Характер того или иного эстетического состояния человека определяется конкретно-историческим содержанием цели жизни человека, в осуществлении которой, как правило, отрицается возможность проявления безразличия к любому из моментов человеческого бытия. Это означает, что только в зависимости от того, насколько эта наивысшая человеческая потребность может найти адекватные средства своего утверждения (материальные или идеальные), можно говорить о конкретности эстетического процесса, как она может быть зафиксирована во всем богатстве эстетических понятий и категорий.
Таким образом, если исходить не из тех или иных эмпирических целей и потребностей человека, а из целей предельно широких, связанных с главным и определяющим в бытии людей, с определенностью их смысла жизни и т.д., то становится понятной вся сложность собственно эстетической позиции исследователя. Ибо от последнего требуется не просто констатация этих целей как абстракций, а умение, во-первых, вывести их из земной основы; во-вторых, уяснить оформление их в некоторый образ, во что-то по-идеальному не-без-образное для данного этапа времени; в-третьих – и это главное, – понять их превращение в способ утверждения человека как одновременно способ исторического формирования ступеней освоения эстетического вообще.

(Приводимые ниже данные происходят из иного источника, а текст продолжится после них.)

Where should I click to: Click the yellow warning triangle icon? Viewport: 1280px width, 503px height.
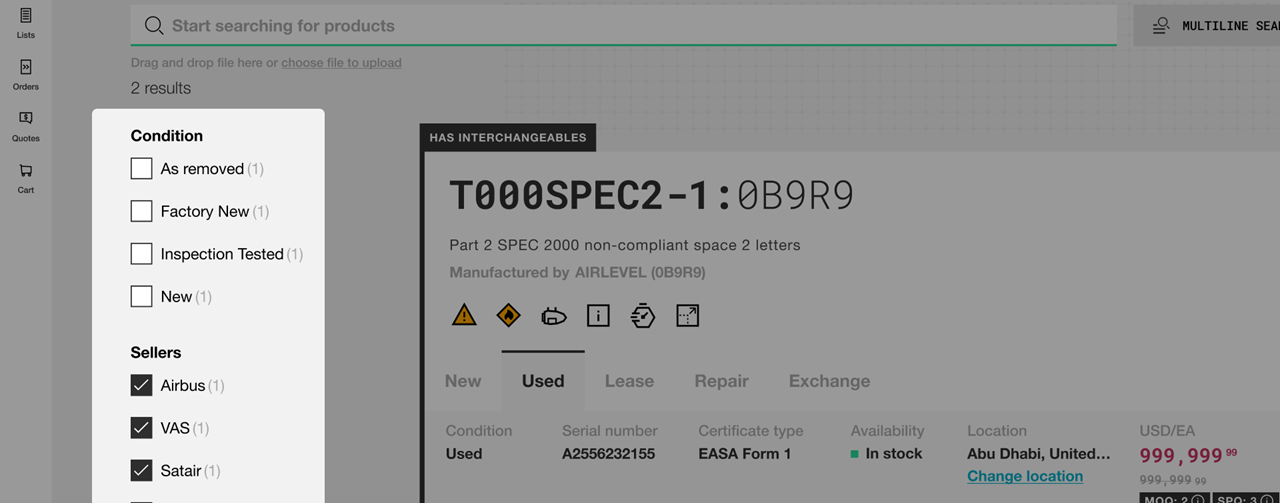(x=464, y=316)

Относительно первого момента надлежит отметить следующее. Дать чувственную (не просто гносеологическую) определенность цели жизни человека, другими словами – определить меру человеческого интереса на том или ином этапе исторического бытия – весьма сложно. Ибо помимо трудностей чисто эмпирического порядка здесь существуют трудности и более широкого плана. Как правильно отмечает А.Я. Гуревич, «сравнивая свою эпоху и цивилизацию с иными, мы рискуем применить к этим иным эпохам и цивилизациям наши собственные мерки. В какой-то степени это неизбежно. Но следует ясно представлять себе опасность, сопряженную с подобной процедурой. То, что современный человек считает основополагающей ценностью жизни, могло ведь и не быть таковой для людей иной эпохи и иной культуры; и наоборот, кажущееся нам ложным или малозначительным было истинным и крайне существенным для человека другого общества» [16,
Цель жизни не следует мыслить как что-то наперед положенное и извечно данное, наподобие гегелевского «духа». Для большей части человеческой истории понятия о «наилучшей жизни», равно как и желания ее, связаны с функционированием отношений господства и подчинения. И уже в этом смысле они не могли не быть по-своему односторонними и ограниченными. В конечном счете такая односторонность связана с известным переворачиванием целей и средств производства, с функционированием принципа производства ради производства, что так или иначе накладывало свой отпечаток на всю чувственную ориентацию человека.